In contrast to discriminative models, generative modeling is an unsupervised learning strategy that involves learning and discovering features of input data such that it can be used to generate new samples similar to real world datasets. Generative Adversarial Networks, as known as GANs, is a deep learning based neural network that was first proposed by Ian Goodfellow in 2014, in order to estimate generative models via an adversarial process. The model is mainly composed of two components: Generator and Discriminator. Generator aims to generate new plausible datasets from the domain of interest, but Discriminator is dedicated to classify examples as real (domain of interest) or fake (example generated by model). GANs are trained in an adversarial manner until generated examples are not identified as “fake” by Discriminator any longer.

Jazz is an elegant music genre originated from Louisiana, United States. With the roots in Blues and Ragtime, Jazz characterizes itself by swing and blue notes, complex chords, and improvisation.
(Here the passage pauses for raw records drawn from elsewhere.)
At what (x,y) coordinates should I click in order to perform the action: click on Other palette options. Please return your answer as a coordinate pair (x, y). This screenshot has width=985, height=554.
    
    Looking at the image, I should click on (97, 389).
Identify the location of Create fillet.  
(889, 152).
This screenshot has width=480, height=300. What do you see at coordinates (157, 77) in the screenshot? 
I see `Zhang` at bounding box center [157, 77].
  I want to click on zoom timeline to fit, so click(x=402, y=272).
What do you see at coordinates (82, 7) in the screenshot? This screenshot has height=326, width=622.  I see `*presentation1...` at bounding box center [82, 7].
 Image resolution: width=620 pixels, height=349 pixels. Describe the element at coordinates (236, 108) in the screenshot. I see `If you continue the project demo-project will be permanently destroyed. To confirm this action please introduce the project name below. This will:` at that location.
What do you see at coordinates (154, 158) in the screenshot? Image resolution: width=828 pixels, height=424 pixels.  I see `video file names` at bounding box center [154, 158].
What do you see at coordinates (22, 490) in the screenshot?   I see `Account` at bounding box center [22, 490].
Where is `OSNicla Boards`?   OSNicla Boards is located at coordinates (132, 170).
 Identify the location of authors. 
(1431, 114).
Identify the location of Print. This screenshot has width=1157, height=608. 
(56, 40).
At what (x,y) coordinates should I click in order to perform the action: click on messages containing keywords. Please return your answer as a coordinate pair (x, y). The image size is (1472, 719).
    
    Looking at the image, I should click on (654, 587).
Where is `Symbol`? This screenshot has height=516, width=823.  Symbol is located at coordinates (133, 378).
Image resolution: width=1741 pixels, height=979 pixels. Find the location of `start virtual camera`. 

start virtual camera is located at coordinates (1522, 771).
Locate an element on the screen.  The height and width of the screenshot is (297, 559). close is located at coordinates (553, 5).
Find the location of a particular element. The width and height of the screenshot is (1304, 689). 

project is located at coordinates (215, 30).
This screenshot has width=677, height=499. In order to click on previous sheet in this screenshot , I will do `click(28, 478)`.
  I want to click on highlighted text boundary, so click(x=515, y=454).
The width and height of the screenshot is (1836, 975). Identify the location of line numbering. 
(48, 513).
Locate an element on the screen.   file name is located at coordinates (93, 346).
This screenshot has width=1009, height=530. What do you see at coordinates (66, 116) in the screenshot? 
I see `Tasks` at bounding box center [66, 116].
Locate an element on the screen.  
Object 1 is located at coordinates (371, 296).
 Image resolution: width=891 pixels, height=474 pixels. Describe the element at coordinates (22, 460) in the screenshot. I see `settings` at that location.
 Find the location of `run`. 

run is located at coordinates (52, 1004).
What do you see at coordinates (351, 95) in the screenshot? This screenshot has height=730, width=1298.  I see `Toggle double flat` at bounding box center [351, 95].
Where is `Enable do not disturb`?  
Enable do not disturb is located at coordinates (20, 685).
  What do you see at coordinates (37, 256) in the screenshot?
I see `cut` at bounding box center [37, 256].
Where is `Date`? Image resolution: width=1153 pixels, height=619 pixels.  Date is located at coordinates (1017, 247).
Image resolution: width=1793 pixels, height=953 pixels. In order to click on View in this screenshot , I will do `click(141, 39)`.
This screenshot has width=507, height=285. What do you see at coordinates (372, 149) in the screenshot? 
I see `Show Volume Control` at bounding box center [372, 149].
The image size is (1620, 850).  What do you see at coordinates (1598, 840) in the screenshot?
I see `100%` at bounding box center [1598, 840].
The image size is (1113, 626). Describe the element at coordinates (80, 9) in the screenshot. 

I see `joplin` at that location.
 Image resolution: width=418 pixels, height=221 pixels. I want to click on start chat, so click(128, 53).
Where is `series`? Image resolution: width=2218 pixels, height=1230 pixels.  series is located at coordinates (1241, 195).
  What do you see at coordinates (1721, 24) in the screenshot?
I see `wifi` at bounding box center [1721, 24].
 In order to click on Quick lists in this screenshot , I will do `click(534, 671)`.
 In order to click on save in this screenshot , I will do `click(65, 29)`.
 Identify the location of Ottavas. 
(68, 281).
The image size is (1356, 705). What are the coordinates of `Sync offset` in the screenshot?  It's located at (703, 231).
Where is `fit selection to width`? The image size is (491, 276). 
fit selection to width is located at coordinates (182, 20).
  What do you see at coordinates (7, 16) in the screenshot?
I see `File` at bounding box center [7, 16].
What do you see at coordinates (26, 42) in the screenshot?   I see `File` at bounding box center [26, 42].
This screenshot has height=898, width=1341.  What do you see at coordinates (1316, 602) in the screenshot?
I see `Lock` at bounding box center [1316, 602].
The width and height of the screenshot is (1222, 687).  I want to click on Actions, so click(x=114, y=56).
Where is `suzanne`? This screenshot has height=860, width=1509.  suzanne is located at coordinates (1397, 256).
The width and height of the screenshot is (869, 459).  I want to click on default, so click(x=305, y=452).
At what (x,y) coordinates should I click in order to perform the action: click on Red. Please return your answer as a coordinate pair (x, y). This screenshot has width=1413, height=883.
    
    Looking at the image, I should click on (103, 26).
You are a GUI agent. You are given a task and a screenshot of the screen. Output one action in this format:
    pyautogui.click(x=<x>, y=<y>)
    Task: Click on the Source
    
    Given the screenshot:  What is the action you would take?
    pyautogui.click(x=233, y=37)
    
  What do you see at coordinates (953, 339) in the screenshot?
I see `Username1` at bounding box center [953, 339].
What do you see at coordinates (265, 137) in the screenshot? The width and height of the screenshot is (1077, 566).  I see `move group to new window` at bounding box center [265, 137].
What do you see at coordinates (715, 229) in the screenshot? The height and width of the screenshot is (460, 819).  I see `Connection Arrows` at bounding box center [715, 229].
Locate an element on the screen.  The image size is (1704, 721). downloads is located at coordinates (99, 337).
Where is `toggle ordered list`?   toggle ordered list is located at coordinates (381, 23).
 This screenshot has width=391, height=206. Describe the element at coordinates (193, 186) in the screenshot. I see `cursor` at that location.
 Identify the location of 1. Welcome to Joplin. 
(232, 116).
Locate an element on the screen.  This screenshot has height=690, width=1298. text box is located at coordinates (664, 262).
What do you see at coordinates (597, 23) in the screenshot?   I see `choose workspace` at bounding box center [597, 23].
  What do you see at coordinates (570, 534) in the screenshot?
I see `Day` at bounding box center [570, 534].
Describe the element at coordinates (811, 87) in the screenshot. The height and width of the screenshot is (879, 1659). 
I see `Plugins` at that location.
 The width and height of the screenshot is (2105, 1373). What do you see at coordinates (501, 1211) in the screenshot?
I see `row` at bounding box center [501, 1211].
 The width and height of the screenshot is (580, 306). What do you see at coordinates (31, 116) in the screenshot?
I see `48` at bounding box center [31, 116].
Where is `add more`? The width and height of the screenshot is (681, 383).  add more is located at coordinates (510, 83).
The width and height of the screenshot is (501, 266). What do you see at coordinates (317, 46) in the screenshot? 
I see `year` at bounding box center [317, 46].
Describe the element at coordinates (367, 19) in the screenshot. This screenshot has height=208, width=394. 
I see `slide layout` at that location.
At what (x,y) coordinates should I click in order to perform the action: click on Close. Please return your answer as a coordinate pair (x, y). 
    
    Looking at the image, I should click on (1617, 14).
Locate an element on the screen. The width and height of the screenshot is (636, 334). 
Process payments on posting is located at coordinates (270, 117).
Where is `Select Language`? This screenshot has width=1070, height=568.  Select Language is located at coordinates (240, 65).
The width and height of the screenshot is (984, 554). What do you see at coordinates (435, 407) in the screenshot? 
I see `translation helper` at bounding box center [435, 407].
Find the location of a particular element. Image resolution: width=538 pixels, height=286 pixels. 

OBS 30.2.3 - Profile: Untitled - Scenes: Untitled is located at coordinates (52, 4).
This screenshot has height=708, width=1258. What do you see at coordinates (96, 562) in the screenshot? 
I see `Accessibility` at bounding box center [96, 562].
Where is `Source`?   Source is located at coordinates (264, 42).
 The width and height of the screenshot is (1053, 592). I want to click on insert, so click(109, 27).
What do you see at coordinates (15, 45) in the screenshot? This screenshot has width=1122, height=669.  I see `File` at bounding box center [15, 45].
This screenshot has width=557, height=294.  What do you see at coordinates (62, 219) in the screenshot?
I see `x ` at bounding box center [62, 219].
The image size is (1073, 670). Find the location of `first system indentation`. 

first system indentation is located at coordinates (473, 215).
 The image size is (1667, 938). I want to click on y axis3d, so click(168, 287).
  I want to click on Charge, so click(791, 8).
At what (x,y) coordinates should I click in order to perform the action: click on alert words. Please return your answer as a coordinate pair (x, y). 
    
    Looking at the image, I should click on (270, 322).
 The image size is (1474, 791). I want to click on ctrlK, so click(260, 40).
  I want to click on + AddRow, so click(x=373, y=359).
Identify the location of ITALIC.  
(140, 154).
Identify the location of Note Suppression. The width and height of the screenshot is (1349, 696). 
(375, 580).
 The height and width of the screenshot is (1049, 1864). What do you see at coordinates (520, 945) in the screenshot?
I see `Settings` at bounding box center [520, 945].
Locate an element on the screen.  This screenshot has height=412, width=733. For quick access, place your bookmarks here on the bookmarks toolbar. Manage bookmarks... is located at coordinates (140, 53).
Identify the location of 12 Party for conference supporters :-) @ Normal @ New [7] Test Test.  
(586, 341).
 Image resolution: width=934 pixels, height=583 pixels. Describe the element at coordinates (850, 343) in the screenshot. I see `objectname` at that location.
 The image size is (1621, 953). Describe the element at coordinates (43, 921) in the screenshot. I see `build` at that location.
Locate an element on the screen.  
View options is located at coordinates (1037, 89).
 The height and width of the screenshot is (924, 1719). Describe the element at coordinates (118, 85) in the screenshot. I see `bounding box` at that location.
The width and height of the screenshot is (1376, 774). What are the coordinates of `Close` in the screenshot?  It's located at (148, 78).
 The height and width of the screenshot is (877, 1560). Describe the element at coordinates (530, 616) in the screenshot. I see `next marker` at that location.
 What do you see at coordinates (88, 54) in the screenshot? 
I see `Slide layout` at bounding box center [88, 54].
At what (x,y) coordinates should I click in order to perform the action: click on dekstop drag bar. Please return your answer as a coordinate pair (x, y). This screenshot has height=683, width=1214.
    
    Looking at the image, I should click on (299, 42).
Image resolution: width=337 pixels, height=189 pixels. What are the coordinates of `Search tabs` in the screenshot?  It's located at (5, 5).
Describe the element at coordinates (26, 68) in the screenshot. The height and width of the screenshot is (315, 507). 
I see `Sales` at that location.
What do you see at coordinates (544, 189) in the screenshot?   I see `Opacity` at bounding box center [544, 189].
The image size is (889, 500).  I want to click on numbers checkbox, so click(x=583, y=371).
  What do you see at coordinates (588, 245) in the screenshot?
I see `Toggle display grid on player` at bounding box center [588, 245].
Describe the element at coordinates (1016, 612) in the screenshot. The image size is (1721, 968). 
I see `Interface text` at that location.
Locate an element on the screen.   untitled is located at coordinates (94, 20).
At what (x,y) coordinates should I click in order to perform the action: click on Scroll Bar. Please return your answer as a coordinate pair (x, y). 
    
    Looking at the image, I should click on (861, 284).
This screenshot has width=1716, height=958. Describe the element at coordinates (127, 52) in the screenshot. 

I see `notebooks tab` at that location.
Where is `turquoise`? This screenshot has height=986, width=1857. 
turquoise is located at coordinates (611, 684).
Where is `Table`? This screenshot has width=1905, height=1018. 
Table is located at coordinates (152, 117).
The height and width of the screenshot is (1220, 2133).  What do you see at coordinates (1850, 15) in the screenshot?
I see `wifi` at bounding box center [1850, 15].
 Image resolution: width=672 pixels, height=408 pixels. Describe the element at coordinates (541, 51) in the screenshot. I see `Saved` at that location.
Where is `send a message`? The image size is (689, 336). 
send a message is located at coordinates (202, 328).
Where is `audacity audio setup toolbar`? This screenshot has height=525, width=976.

In this project, we aim to deploy a GAN-based architecture to perform Jazz music composing tasks. Instead of concerning traditional time-series input of music notes, we proposed to convert audios into image-based files to leverage the idea of convolutional neural network, known as Deep Convolutional Generative Adversarial Network in the field of images. Our model demonstrates a capability of reconstructing melody-based images after model training with a certain number of epochs. Then, we followed up with the post-process step to generate the bassline and drum notes, based on the rules of music theory.

Ethics

Why is Deep Learning a good approach to this problem?

Deep learning is becoming a promising strategy to perform music composing these days due to its varieties of nature structure, i.e. generative training in GAN. It is well suited for the task coming with big data. Also, a less effort on feature engineering is required before fitting into a deep learning model.

What is your dataset? Are there any concerns about how it was collected, or labeled? Is it representative? What kind of underlying historical or societal biases might it contain?

We collected music datasets from Kaggle website, one of the largest machine learning and data science communities. It is free to download for solving data science challenges. It seems to be less historical or societal biased since we only aim to perform jazz music composing tasks here.